The company, born from a joint venture between Schroders and Lloyds, told FTAdviser it had announced structural changes today (December 10) which would see some roles cut from its workforce.
A spokesperson said: “Since launch in June 2019, we have safely transitioned clients and their assets over from Lloyds Banking Group to our new platform and have achieved operational independence from our parent companies.
“Following this successful set-up period, we are now moving forward to the next phase of our journey – to make financial advice more accessible to more people.
“To do this we are putting new processes and structures in place using a more focused team, with clearer individual responsibilities.”
Schroders Personal Wealth said the changes would “create an environment where it can deliver more advice to more clients”.

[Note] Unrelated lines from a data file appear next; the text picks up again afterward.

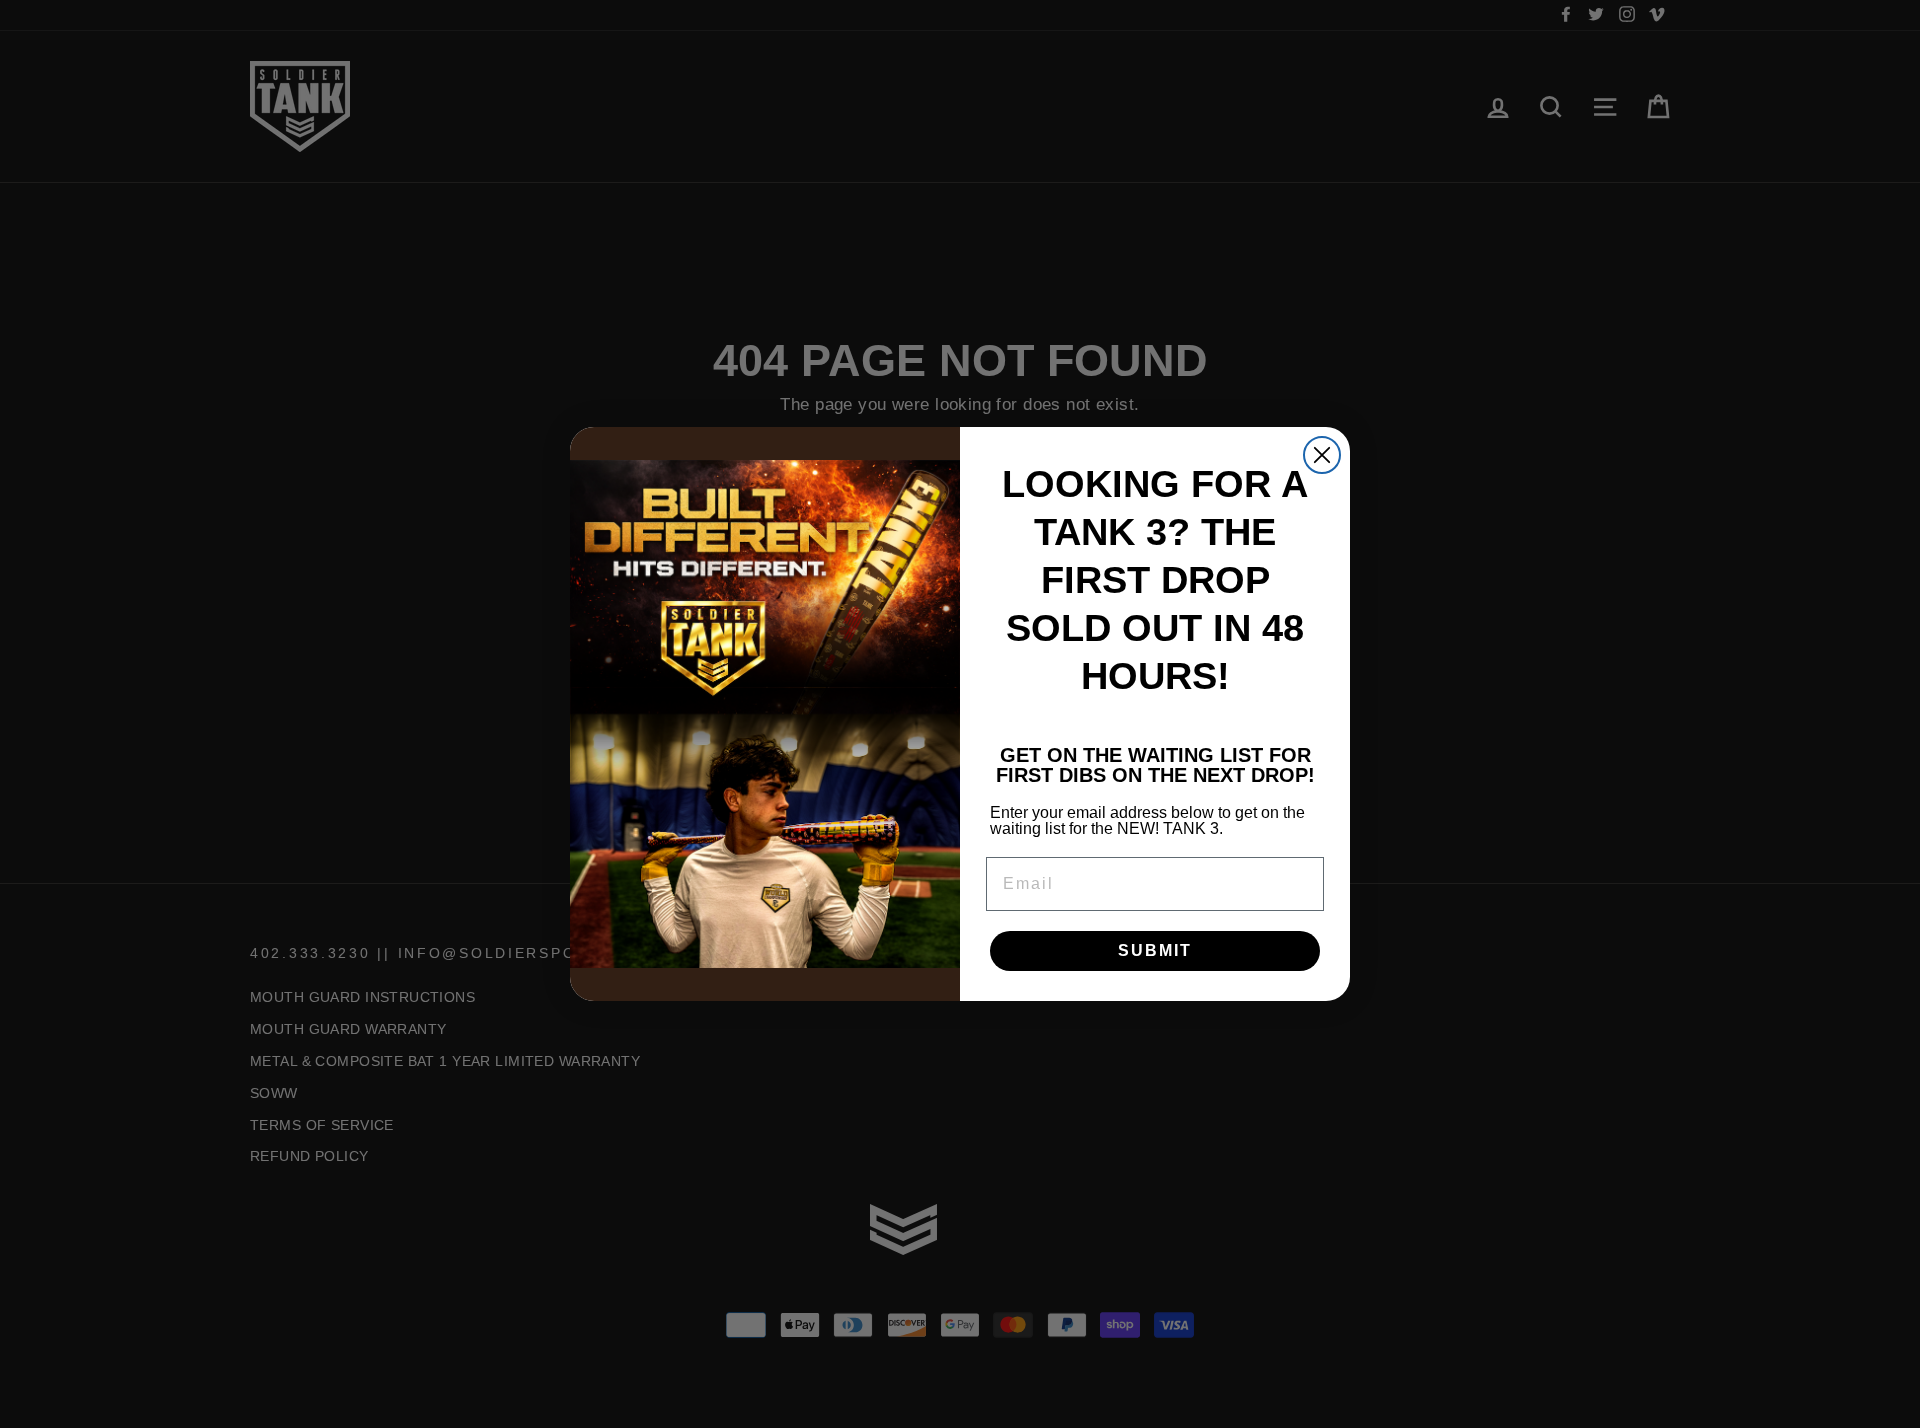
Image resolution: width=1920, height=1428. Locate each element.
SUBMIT (1155, 950)
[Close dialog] (1322, 455)
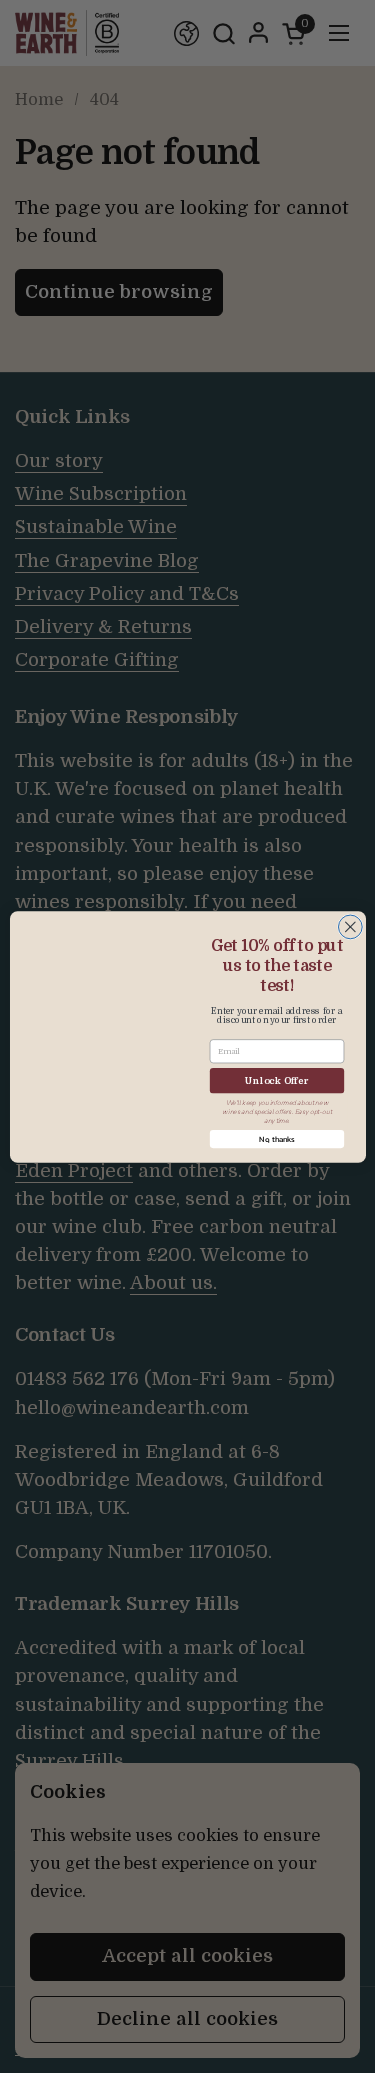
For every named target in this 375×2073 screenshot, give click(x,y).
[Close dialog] (350, 927)
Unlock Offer (277, 1080)
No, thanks (276, 1138)
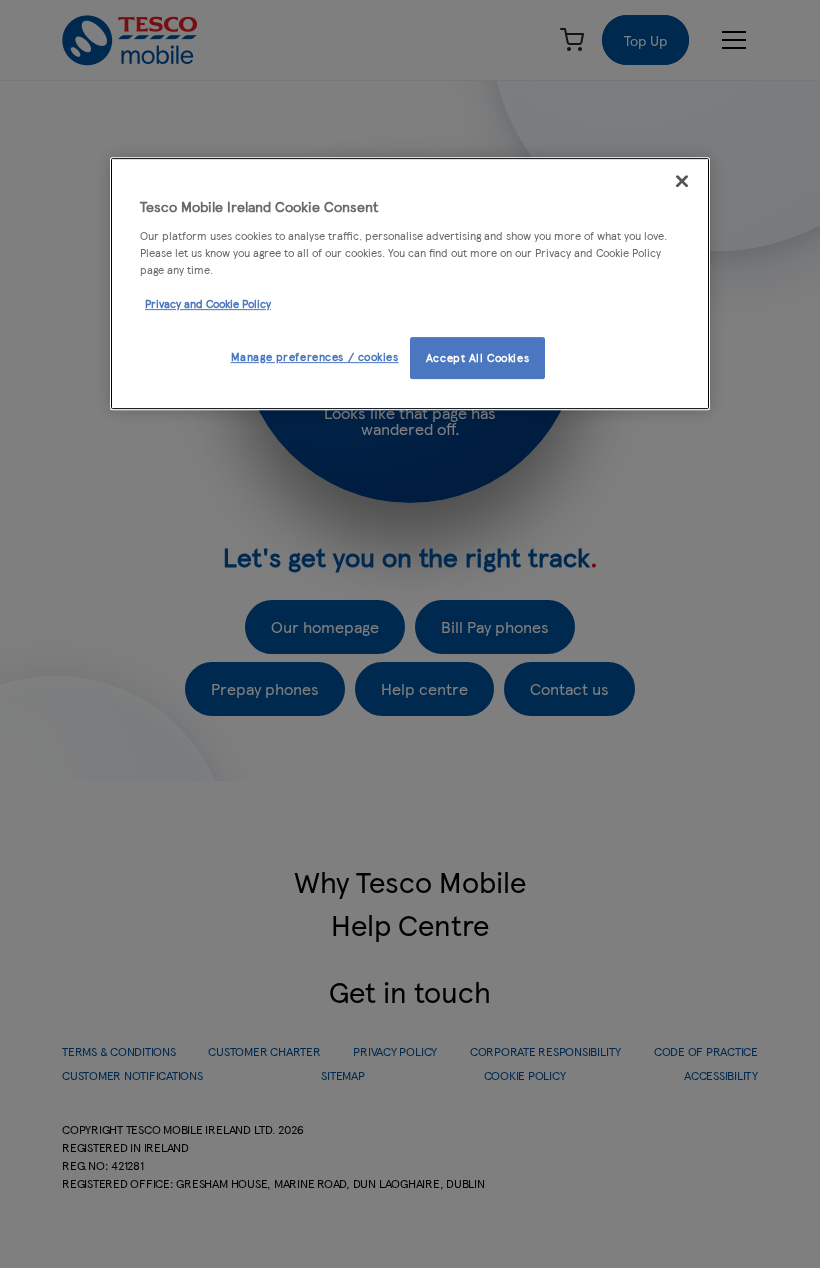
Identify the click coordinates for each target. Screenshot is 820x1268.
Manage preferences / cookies (315, 356)
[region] (410, 283)
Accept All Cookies (477, 357)
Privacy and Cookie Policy (208, 303)
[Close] (682, 181)
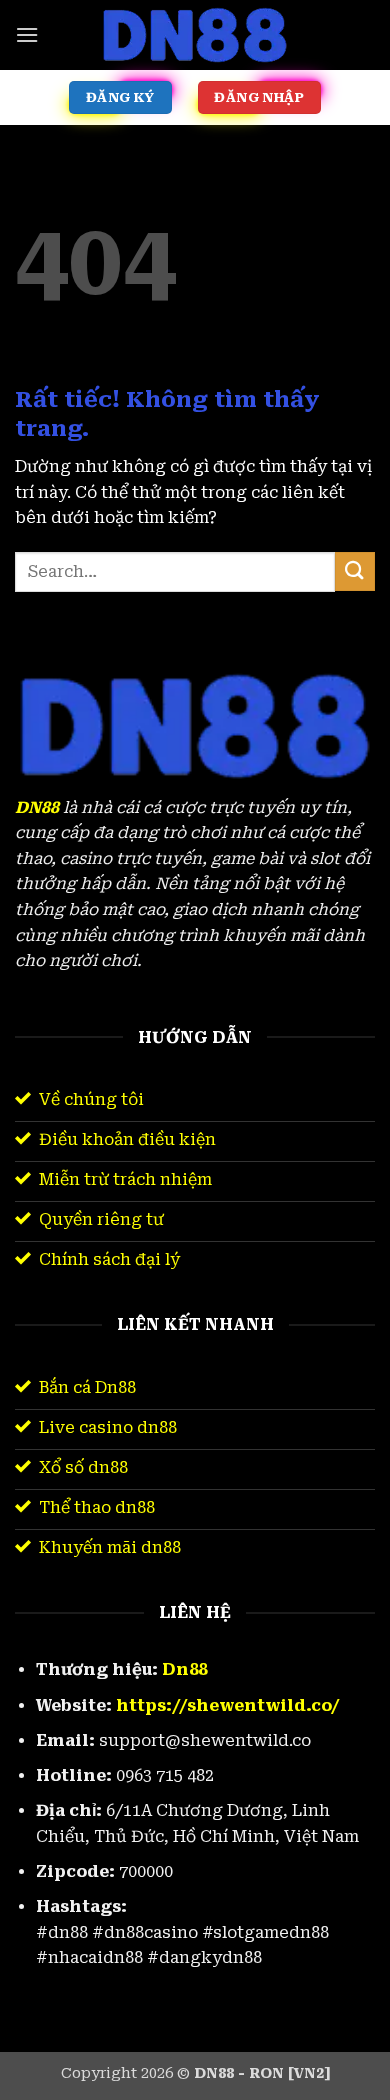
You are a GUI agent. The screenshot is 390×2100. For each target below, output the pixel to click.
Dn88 (184, 1669)
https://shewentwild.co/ (228, 1705)
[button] (27, 34)
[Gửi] (355, 571)
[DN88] (195, 35)
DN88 (37, 807)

The spokesperson added: “We will continue to support all of our colleagues and work with them closely during this time.”
Earlier this year the company hired former Openwork boss Mark Duckworth as its chief executive to replace Peter Hetherington, who left the the business in June after just eight months at its helm.
The advice joint venture has pursued a rapid expansion plan since its launch to the market in 2019, having already establishing 11 regional hubs this year.
Schroders Personal Wealth has been vocal about its ambitions to become one of the top three advice firms in the UK within the next five years.
In September it launched the first of its adviser academies in London as part of its plans to expand its business and “repopulate the wealth advice sector”.